> _ABOUT THIS EXERCISE_
Begin at the top of the records and copy each line exactly. The line containing "Expand the Styles panel" is the last one to include.

Stored data entries
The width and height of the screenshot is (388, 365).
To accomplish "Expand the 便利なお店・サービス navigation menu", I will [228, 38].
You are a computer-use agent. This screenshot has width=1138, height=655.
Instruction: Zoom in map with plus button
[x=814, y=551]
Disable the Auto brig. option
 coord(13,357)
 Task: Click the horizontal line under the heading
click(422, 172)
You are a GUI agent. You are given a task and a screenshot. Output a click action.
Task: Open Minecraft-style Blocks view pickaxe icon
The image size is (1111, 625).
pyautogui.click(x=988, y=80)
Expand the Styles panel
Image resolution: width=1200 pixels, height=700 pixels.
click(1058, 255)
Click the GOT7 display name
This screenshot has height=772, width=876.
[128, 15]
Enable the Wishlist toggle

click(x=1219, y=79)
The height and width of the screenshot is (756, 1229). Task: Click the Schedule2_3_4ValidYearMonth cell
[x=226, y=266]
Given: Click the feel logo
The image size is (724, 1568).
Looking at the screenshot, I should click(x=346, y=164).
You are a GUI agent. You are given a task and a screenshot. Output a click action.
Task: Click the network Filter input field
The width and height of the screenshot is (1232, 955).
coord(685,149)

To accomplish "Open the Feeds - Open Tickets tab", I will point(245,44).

> _REPLY_
The width and height of the screenshot is (388, 365).
To accomplish "Expand the 便利なお店・サービス navigation menu", I will [228, 38].
You are a computer-use agent. This screenshot has width=1138, height=655.
Instruction: Zoom in map with plus button
[x=814, y=551]
Disable the Auto brig. option
 coord(13,357)
 Task: Click the horizontal line under the heading
click(422, 172)
You are a GUI agent. You are given a task and a screenshot. Output a click action.
Task: Open Minecraft-style Blocks view pickaxe icon
The image size is (1111, 625).
pyautogui.click(x=988, y=80)
Expand the Styles panel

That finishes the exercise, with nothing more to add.